ABOUT THIS EXERCISE. Emit all the data exactly as provided.

Segment Start: DATASET CONTENT

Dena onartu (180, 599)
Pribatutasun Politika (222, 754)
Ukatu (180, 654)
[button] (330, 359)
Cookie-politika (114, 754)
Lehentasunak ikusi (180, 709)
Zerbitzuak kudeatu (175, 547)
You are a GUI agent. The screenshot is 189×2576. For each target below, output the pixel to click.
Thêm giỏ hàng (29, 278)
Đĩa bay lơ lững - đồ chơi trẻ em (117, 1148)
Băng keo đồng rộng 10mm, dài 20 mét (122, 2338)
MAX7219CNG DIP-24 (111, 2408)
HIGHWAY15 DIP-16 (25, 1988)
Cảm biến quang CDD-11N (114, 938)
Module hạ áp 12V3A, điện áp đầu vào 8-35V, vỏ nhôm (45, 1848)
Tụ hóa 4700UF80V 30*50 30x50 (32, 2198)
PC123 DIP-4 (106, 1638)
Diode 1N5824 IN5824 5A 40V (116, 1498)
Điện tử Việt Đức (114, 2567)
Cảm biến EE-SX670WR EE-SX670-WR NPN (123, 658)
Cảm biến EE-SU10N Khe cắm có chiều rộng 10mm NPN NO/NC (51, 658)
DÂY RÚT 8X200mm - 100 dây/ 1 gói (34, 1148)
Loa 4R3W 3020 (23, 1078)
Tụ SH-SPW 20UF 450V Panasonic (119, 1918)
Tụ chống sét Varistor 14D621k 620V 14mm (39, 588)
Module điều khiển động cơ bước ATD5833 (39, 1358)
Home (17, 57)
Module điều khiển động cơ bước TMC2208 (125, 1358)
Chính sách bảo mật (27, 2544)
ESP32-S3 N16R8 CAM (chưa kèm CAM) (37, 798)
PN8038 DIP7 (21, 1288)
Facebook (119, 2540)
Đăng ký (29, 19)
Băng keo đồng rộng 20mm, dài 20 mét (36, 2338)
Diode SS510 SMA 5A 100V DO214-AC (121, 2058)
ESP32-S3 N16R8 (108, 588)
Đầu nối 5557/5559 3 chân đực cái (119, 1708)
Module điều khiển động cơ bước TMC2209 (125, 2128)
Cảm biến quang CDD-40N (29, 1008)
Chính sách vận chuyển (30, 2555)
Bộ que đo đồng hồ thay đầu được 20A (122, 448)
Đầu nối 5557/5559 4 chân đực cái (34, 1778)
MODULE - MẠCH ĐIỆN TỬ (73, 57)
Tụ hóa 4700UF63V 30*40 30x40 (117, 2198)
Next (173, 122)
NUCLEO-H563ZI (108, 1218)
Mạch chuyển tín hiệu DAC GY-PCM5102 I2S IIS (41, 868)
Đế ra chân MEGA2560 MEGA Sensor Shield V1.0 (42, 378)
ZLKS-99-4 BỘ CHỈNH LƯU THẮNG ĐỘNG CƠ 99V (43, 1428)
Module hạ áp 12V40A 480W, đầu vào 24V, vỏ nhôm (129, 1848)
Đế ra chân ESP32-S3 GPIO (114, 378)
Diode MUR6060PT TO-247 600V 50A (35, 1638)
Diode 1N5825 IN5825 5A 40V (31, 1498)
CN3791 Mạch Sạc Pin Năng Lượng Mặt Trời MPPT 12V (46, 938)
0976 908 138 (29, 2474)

Segment End: DATASET CONTENT

EXERCISE ANSWER.
Dena onartu (180, 599)
Pribatutasun Politika (222, 754)
Ukatu (180, 654)
[button] (330, 359)
Cookie-politika (114, 754)
Lehentasunak ikusi (180, 709)
Zerbitzuak kudeatu (175, 547)
You are a GUI agent. The screenshot is 189×2576. For each target below, output the pixel to click.
Thêm giỏ hàng (29, 278)
Đĩa bay lơ lững - đồ chơi trẻ em (117, 1148)
Băng keo đồng rộng 10mm, dài 20 mét (122, 2338)
MAX7219CNG DIP-24 (111, 2408)
HIGHWAY15 DIP-16 (25, 1988)
Cảm biến quang CDD-11N (114, 938)
Module hạ áp 12V3A, điện áp đầu vào 8-35V, vỏ nhôm (45, 1848)
Tụ hóa 4700UF80V 30*50 30x50 (32, 2198)
PC123 DIP-4 (106, 1638)
Diode 1N5824 IN5824 5A 40V (116, 1498)
Điện tử Việt Đức (114, 2567)
Cảm biến EE-SX670WR EE-SX670-WR NPN (123, 658)
Cảm biến EE-SU10N Khe cắm có chiều rộng 10mm NPN NO/NC (51, 658)
DÂY RÚT 8X200mm - 100 dây/ 1 gói (34, 1148)
Loa 4R3W 3020 (23, 1078)
Tụ SH-SPW 20UF 450V Panasonic (119, 1918)
Tụ chống sét Varistor 14D621k 620V 14mm (39, 588)
Module điều khiển động cơ bước ATD5833 (39, 1358)
Home (17, 57)
Module điều khiển động cơ bước TMC2208 (125, 1358)
Chính sách bảo mật (27, 2544)
ESP32-S3 N16R8 CAM (chưa kèm CAM) (37, 798)
PN8038 DIP7 (21, 1288)
Facebook (119, 2540)
Đăng ký (29, 19)
Băng keo đồng rộng 20mm, dài 20 mét (36, 2338)
Diode SS510 SMA 5A 100V DO214-AC (121, 2058)
ESP32-S3 N16R8 (108, 588)
Đầu nối 5557/5559 3 chân đực cái (119, 1708)
Module điều khiển động cơ bước TMC2209 (125, 2128)
Cảm biến quang CDD-40N (29, 1008)
Chính sách vận chuyển (30, 2555)
Bộ que đo đồng hồ thay đầu được 20A (122, 448)
Đầu nối 5557/5559 4 chân đực cái (34, 1778)
MODULE - MẠCH ĐIỆN TỬ (73, 57)
Tụ hóa 4700UF63V 30*40 30x40 (117, 2198)
Next (173, 122)
NUCLEO-H563ZI (108, 1218)
Mạch chuyển tín hiệu DAC GY-PCM5102 I2S IIS (41, 868)
Đế ra chân MEGA2560 MEGA Sensor Shield V1.0 (42, 378)
ZLKS-99-4 BỘ CHỈNH LƯU THẮNG ĐỘNG CƠ 99V (43, 1428)
Module hạ áp 12V40A 480W, đầu vào 24V, vỏ nhôm (129, 1848)
Đế ra chân ESP32-S3 GPIO (114, 378)
Diode MUR6060PT TO-247 600V 50A (35, 1638)
Diode 1N5825 IN5825 5A 40V (31, 1498)
CN3791 Mạch Sạc Pin Năng Lượng Mặt Trời MPPT 12V (46, 938)
0976 908 138 (29, 2474)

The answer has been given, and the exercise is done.